### PROBLEM
Please continue the humor column below about drunken blunders, starting after its final sentence. The material that comes after the column is not part of this task.

### GIVEN PASSAGE
------------------------------

This UK report was sent in by reader JS Hawe, who said: “I can't decide whether the guy is very stupid or very smart.”

The same cannot be said about a drinker in Canada. He was making trouble at a Toronto gas station but police didn't need to grab him. He marched over to the police patrol car, mistaking it for a taxi, climbed into the back seat and demanded to be taken home.

“Very helpful. Saved them a job,” said my contributor, who did not want her name printed. The problem with substance abuse is that it makes you a) commit illegal acts, and b) deliver yourself into the hands of people paid to arrest committers of illegal acts.

Reader Arnold Chen told me that in New Zealand last month, a woman realised she was drunk and would be committing a crime if she used her car. So she drove to the police station to tell them about her predicament, committing the exact crime that her few functioning brain-cells were trying to prevent.

I could fill the rest of this column with examples of dumb-as-rocks people calling police to report that their stashes of illegal drugs had been stolen -- but that would be too easy. Instead, let’s go back to where we started and talk about verbal mistakes non-criminals make after a few drinks.

Like the time a colleague introduced a climatologist at an after-dinner speech as a “kleptomaniac”, an easy mistake to make.

------------------------------

### RECORDS SHOWN
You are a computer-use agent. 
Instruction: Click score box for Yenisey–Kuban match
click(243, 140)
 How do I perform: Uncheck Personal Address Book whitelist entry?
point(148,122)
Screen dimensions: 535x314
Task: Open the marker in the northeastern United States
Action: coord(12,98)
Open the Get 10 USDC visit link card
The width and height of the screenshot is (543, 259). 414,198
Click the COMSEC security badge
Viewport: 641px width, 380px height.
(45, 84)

------------------------------

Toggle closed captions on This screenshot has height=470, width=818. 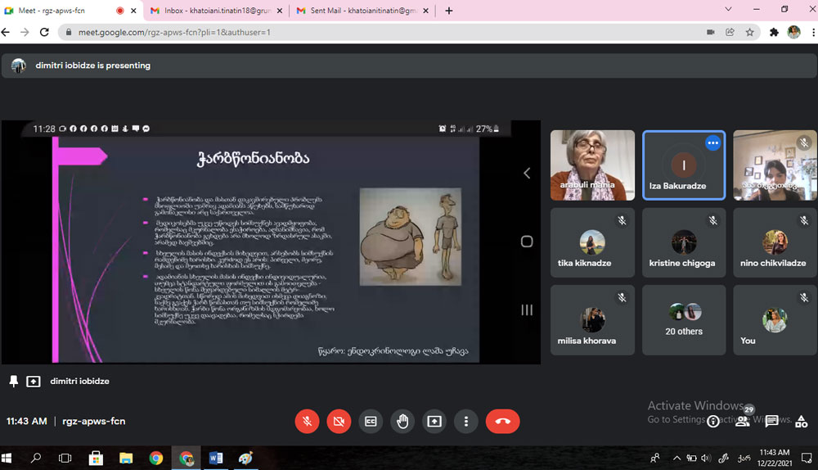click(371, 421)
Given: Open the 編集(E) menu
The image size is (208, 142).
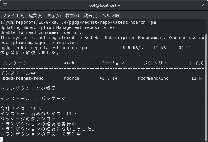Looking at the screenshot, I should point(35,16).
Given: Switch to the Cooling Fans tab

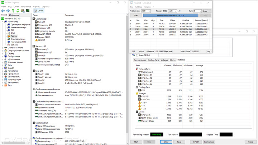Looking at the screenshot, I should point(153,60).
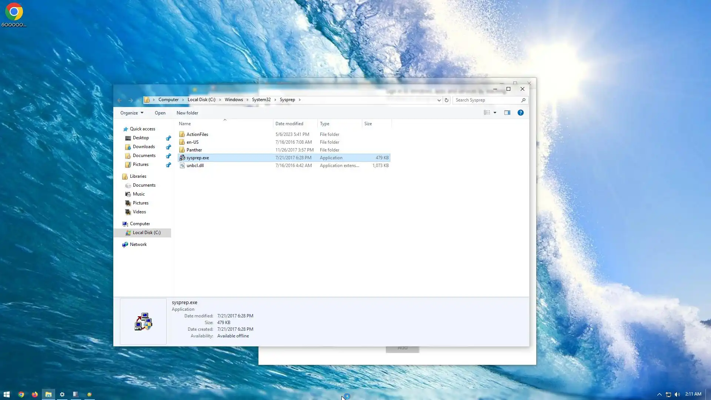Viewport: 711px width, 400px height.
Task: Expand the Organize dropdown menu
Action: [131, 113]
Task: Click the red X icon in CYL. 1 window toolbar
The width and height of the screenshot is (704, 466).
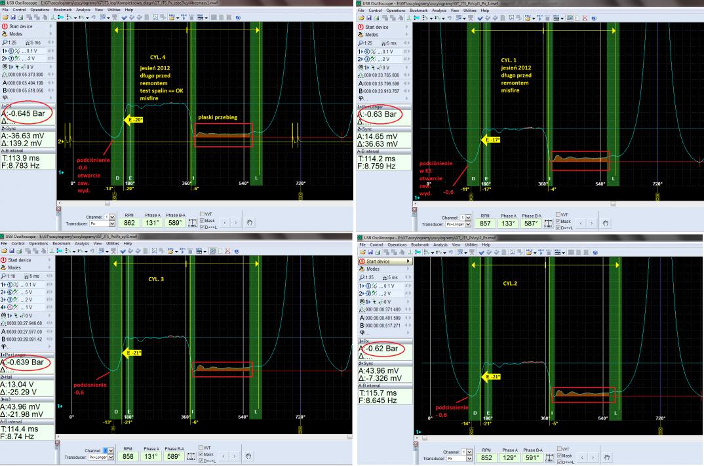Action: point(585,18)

------------------------------

### WRITTEN ANSWER
In London, there was a fashion to buy large colourful houseplants called crotons. When fruit was served at a dinner party, one woman said: “I love fruit but never know what to do with the banana skin.” The tipsy hostess replied: “My husband rolls it up and hides it behind his scrotum.”

But what I like best is to take notes when my drinking buddies start to sing. A colleague managed to turn the line “I can see clearly now the rain has gone” into “I can see clearly now Lorraine has gone”.

And Abba's biggest hit became: “See that girl; watch her scream, kicking the dancing queen.” Nor should we forget the chorus of Toto's Africa: “There's nothin’ that a hundred men on Mars could ever do.”

But of course, you don’t need to be drunk to make verbal slips. You can be sober and stupid. Giving a school talk, I once confused necromancer (which means “wizard”) with necrophiliac (which doesn’t mean “wizard”).

Luckily, no one was listening to a word I said. Thank God for small mercies.